Elle s’est avérée, comme le dieu Janus, présenter deux visages. Désormais, son autre face est révélée au grand jour. La mondialisation économique a eu aussi pour résultat d’appauvrir (certaines) populations des pays riches.
Le libre marché a pris son essor au 19ème siècle en Grande-Bretagne, durant cette période que les historiens appellent la Grande Transformation. Comme l’a écrit le philosophe Anglais John Gray, dans « False Dawn », un livre prophétique sur les effets destructeurs de la mondialisation paru en 1998, cette transformation a déraciné de leurs attaches économiques locales des marchés qui, depuis l’époque médiévale et auparavant, avaient été liés à des communautés humaines, et avaient évolué au rythme de l’évolution des besoins et des adaptations de ces communautés et de leurs voisinages immédiats.

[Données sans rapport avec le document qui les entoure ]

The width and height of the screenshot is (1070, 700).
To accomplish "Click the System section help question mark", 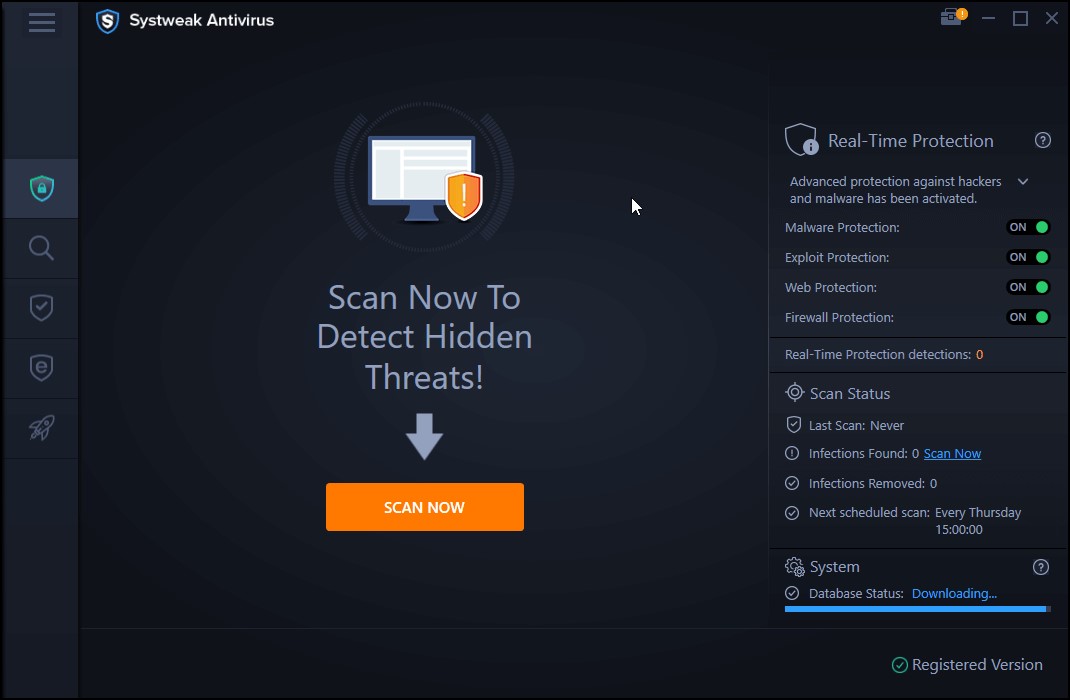I will 1040,567.
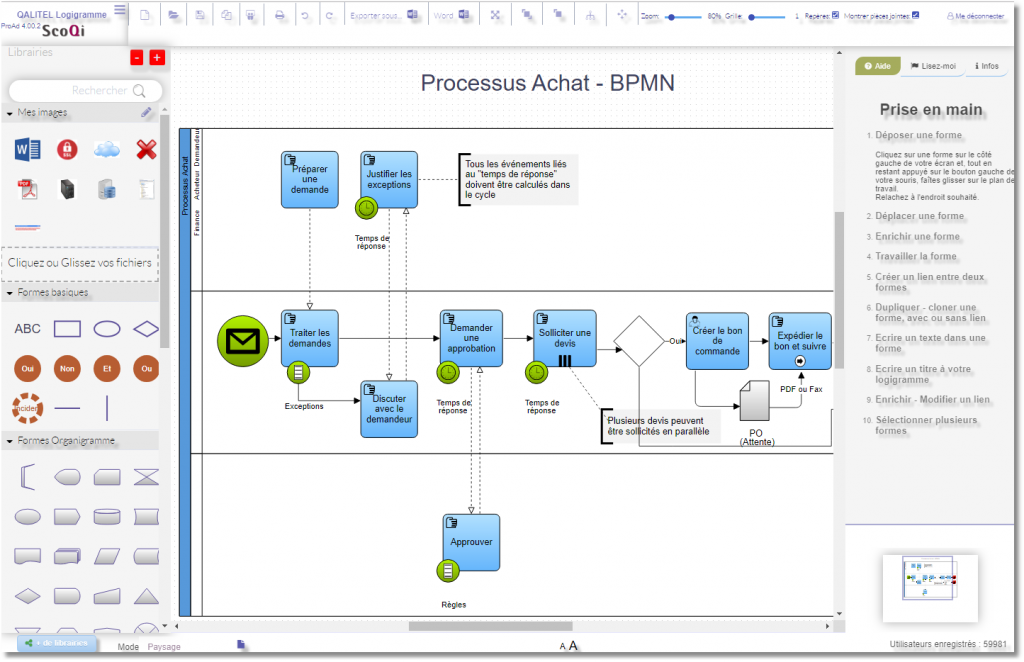Click the Me déconnecter link
This screenshot has width=1024, height=662.
(x=979, y=17)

En raison de leurs origines, ces marchés étaient contraints par la nécessité de maintenir la cohésion sociale. Durant l’époque de l’Angleterre victorienne, pour partie en raison du développement des transports et des communications, ces marchés enracinés dans leur communautés - « intégrés dans la société et soumis à de nombreuses formes de régulation et de modération »- ont été détruits. Ils ont été remplacé par les marchés déréglementés, ne tenant pas compte des besoins sociaux et communautaires, et fonctionnant uniquement selon les règles qui leur convenaient.
En raison des régimes d’échange et d’interaction propres à ces marchés, les prix ne furent plus fixés en fonction de ce que l’agriculteur, l’artisan et la communauté villageoise pouvaient supporter. Le libre marché avait créé une nouvelle économie dans laquelle les prix de toutes les marchandises, y compris le travail - ou, devrait-on écrire, au premier chef le travail- ont été établis ou modifiés sans égard aux effets sur les société locales. Bienvenue dans le monde du capitalisme sauvage et sanglant .

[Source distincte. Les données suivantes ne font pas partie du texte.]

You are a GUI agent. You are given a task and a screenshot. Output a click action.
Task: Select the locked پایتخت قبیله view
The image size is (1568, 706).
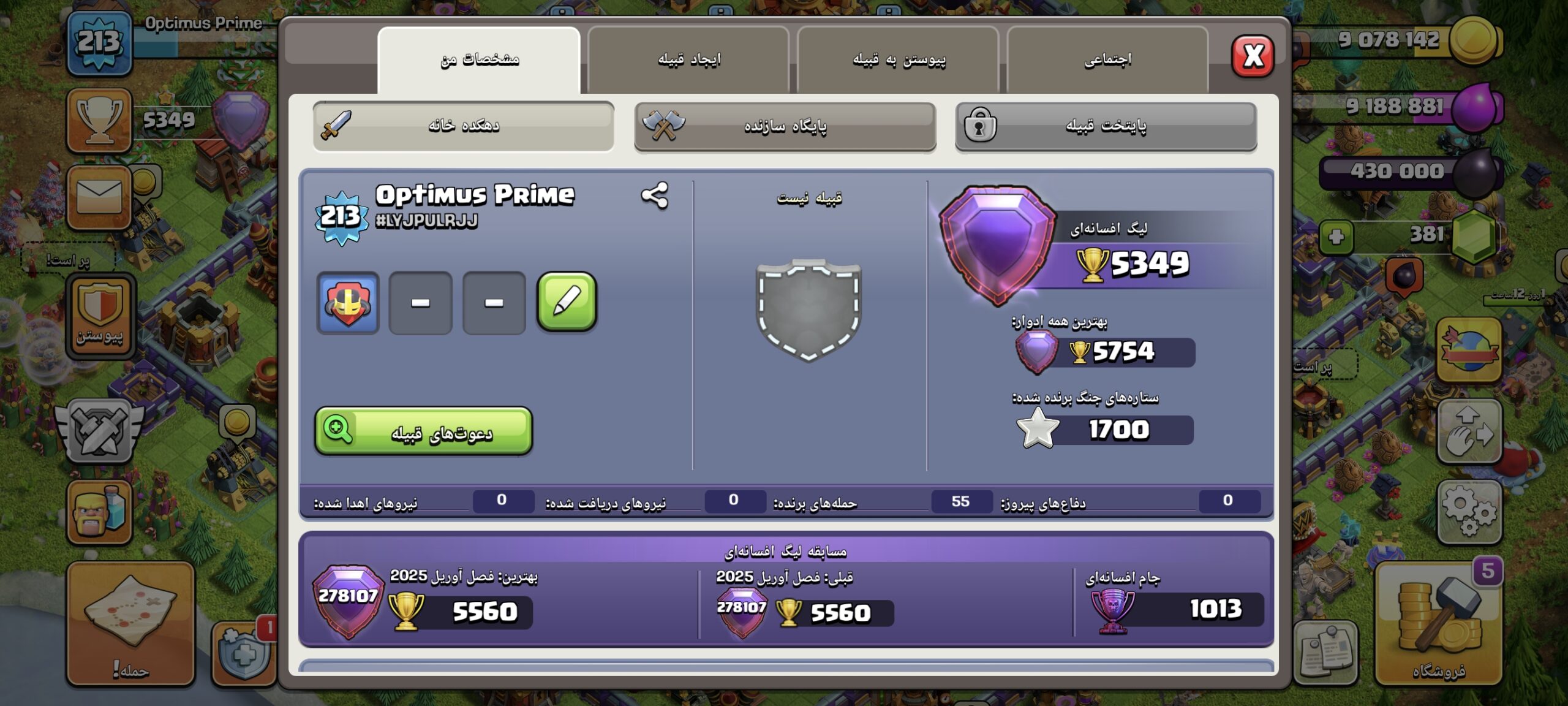pos(1106,126)
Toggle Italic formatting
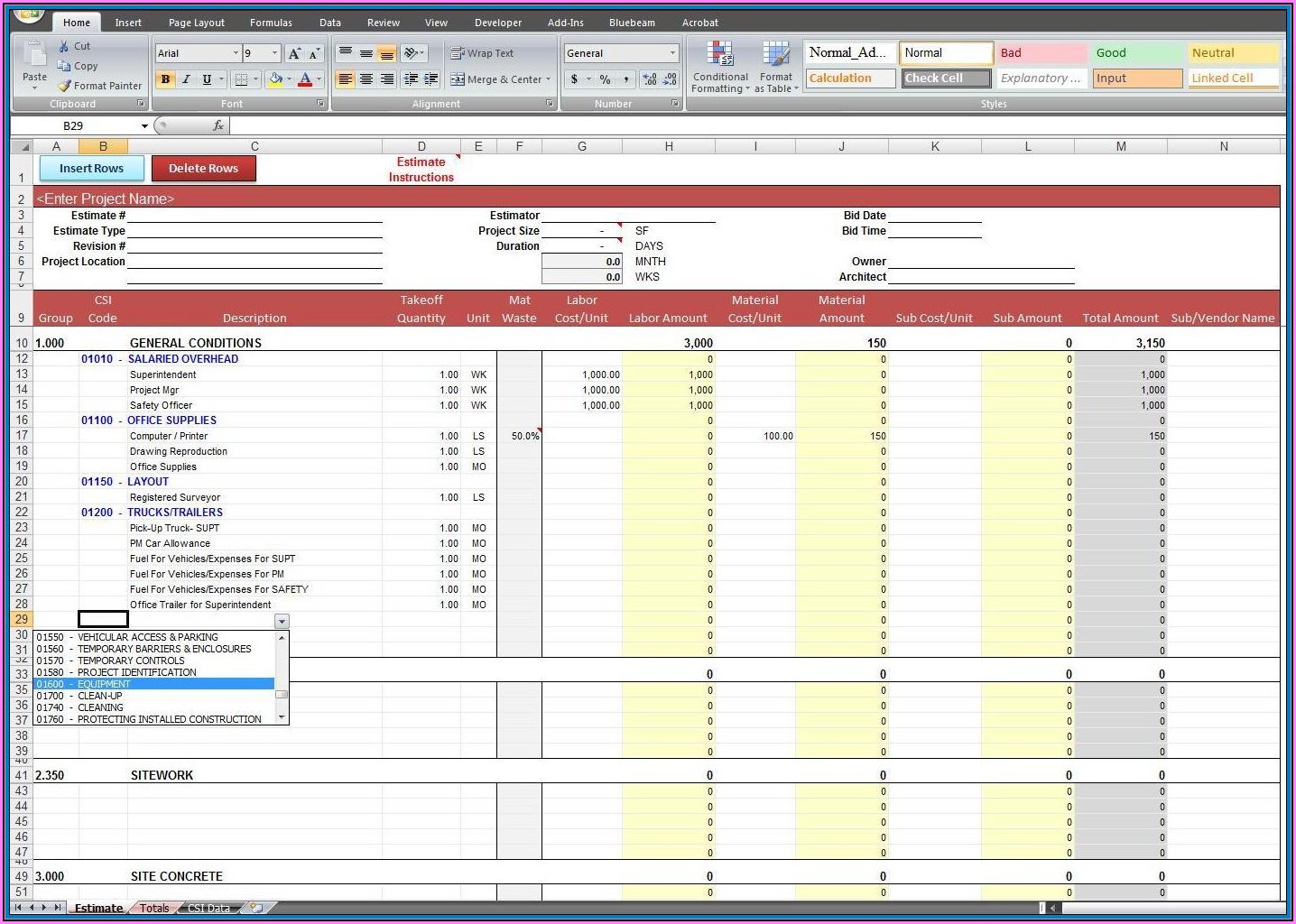 pyautogui.click(x=186, y=79)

C’est ce capitalisme qui a déclenché les critiques et été analysé par les grands économistes classiques de l’époque des Lumières en Écosse et en Grande Bretagne, généralement lus aujourd’hui (dans les cercles de Washington) principalement dans le but de justifier l’injustice, et en évitant délibérément de tenir compte de la notion de responsabilité sociale qui avait fourni le cadre des travaux d’hommes tels Adam Smith et David Ricardo.
C’est ce capitalisme qui a donné naissance au Manifeste du Parti Communiste dans lequel Marx et Engels ont écrit que « les vieilles industries nationales ont été détruites et le sont encore chaque jour .... cette agitation et cette insécurité perpétuelles distinguent l’époque bourgeoise de toutes les précédentes. »
C’est l’époque qui a donné naissance au socialisme et à toutes sortes de projets de réformes d’inspiration radicale ou religieuse, destinés à réinstaller les valeurs humaines dans la vie économique. Au fil du temps, cette nouvelle version du capitalisme a été civilisée, ou à demi apprivoisée - jusqu’à l’arrivée de la mondialisation.
Avec la mondialisation, la technologie a été une fois de plus âprement mise en oeuvre pour détruire la forme précédente du capitalisme, en perpétuant à nouveau les deux assassinats qui avaient détruit l’économie pré-capitaliste : l’utilisation de la technologie pour développer les marchés suffisamment largement pour parvenir à éliminer les réglementations nationales et internationales, et, deuxièmement, pour réduire une fois encore le travail au statut d’une matière première.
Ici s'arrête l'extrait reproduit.